I'm looking for documentation for the plugin API. I come from a pretty knowledgeable programming background and OBS seems to be lacking some features that i think I could provide, but I'm not sure how to go about it.

Even a thread or article detailing a skeleton plugin would be fine.

Thanks


----------



## dodgepong (Aug 12, 2014)

Unfortunately, no such documentation exists. It's one of OBS's big shortcomings. The only real way to learn it is by reading the code.

Besides, I'm not sure learning the current OBS API is a great idea the this very moment, as it will be deprecated within the next several months as OBS Multiplatform matures. That API is a lot easier to work with, and is at least partially documented (its documentation is still in progress).


----------



## Lamba (Feb 7, 2015)

Any progress so far?


----------



## Eli Abramson (Sep 29, 2015)

Bumping..
I couldn't find any API documentation for Multi-Platform here or the website.

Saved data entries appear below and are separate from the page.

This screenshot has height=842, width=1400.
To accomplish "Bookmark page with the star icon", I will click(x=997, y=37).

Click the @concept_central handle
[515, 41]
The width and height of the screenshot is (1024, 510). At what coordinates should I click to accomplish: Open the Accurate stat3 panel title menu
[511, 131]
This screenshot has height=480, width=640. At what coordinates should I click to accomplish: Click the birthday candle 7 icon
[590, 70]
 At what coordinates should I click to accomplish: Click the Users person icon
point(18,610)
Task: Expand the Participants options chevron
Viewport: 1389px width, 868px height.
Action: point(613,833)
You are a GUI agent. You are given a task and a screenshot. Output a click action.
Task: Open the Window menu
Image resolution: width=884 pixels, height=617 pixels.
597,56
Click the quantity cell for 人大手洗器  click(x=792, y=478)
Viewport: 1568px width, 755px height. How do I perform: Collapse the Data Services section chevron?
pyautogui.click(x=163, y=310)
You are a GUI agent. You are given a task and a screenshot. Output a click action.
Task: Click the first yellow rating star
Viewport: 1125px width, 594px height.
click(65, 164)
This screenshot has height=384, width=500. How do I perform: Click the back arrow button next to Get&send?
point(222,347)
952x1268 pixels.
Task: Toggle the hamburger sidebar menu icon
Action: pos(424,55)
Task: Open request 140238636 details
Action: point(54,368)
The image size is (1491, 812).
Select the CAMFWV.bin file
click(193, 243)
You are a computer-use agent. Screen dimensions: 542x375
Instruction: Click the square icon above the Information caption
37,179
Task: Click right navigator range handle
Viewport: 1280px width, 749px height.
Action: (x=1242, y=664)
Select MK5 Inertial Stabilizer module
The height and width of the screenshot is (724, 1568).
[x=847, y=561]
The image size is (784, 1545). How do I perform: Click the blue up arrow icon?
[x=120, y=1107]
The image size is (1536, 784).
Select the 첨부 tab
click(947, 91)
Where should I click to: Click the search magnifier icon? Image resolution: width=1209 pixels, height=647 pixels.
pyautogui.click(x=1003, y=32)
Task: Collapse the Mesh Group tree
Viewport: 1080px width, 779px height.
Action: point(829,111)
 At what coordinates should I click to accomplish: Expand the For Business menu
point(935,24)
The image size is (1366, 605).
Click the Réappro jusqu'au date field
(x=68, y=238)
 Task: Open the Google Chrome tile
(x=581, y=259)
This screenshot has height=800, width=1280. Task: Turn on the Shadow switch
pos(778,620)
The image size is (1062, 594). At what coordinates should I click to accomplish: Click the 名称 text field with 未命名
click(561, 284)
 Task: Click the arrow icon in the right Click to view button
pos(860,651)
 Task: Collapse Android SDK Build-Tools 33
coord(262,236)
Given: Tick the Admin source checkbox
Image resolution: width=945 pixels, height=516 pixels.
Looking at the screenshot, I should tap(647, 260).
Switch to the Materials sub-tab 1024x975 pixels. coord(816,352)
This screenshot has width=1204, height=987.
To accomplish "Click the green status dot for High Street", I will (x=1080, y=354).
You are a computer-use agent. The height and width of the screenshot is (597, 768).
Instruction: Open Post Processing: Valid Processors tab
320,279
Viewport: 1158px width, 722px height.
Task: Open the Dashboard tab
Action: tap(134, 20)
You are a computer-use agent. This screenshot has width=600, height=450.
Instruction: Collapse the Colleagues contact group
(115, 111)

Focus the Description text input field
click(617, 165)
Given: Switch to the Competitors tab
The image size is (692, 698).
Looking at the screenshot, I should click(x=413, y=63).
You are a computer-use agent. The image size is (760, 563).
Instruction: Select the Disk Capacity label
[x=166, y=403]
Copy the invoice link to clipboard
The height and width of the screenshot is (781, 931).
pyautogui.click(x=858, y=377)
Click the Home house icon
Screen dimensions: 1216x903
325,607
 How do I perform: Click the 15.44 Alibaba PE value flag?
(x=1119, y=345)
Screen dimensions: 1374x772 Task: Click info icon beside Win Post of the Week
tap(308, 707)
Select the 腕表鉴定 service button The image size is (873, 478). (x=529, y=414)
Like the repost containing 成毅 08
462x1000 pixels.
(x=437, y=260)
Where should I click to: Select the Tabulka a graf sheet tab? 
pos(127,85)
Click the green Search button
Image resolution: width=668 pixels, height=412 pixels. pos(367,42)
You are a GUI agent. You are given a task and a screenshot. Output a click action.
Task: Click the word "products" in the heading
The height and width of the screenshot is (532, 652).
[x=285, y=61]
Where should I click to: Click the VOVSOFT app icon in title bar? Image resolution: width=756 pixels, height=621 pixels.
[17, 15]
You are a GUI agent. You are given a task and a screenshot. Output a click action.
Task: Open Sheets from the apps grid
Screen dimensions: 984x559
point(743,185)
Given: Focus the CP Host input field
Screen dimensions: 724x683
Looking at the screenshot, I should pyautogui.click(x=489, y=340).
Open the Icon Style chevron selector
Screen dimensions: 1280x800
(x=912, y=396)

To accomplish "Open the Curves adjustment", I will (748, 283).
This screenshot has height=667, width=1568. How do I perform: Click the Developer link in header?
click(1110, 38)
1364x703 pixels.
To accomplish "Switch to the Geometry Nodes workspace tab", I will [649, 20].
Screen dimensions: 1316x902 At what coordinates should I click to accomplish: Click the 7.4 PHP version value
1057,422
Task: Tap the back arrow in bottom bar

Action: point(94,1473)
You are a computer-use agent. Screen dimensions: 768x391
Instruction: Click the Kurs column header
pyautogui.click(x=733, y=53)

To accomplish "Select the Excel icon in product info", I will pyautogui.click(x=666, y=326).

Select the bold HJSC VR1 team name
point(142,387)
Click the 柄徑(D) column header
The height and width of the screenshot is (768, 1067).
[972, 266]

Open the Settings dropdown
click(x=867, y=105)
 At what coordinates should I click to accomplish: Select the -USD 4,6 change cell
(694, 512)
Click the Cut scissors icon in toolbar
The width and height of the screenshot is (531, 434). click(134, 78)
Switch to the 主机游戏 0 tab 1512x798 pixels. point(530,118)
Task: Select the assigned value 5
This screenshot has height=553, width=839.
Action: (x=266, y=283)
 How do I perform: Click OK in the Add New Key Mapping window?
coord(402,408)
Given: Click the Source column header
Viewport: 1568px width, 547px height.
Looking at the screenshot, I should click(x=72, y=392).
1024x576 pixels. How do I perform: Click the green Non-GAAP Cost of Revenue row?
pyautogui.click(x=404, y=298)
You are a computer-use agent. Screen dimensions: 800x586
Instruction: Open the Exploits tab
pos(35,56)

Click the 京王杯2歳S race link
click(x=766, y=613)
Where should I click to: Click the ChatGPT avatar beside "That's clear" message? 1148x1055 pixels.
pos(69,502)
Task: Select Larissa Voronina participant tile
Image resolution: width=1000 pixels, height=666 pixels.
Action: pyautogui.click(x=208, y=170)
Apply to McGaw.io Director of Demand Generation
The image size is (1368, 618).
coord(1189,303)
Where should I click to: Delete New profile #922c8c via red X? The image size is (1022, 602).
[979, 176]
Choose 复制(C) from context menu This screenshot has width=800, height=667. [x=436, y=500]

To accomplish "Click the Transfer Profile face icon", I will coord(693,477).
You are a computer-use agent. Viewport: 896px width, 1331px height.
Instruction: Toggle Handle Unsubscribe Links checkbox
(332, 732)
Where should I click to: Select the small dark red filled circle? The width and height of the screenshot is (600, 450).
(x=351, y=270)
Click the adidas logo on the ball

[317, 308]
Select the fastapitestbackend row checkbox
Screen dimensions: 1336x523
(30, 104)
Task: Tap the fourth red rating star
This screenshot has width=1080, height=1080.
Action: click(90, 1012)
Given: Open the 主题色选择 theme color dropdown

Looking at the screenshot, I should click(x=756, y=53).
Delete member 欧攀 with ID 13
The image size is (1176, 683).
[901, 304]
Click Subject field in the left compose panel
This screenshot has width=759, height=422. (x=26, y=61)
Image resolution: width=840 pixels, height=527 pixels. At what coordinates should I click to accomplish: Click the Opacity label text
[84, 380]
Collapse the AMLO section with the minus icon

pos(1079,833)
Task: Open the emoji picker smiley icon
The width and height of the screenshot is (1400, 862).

Are the CLI options the same as they were in the original OBS?


----------



## dodgepong (Sep 29, 2015)

The CLI options in OBS1 are for the most part not available yet for OBS Multiplatform.

Documentation will be a main focus as part of the next patch.


----------



## ALLCAPSMACTEP (Oct 1, 2015)

This is major. I am writing the specifications for a plugin (I'm doing the UI and QA, not programming), and I am struggling to grasp the problems. Right now I am just going through the code of other plugins and seeing how they work, unfortunately, it is limited for the multi-platform version.

The plugin tutorial also isn't so helpful for me personally as I am on OSX, and I haven't been able to compile with VS in a Windows VM.


----------



## dodgepong (Oct 1, 2015)

To be clear, all development focus is on OBS Multiplatform. Don't count on anyone writing documentation for OBS1. The "Plugin tutorial" you're referring to is probably for OBS1.


----------



## ALLCAPSMACTEP (Oct 4, 2015)

What I meant is that there are a limited amount of plugins for the multi-platform version to learn from.


----------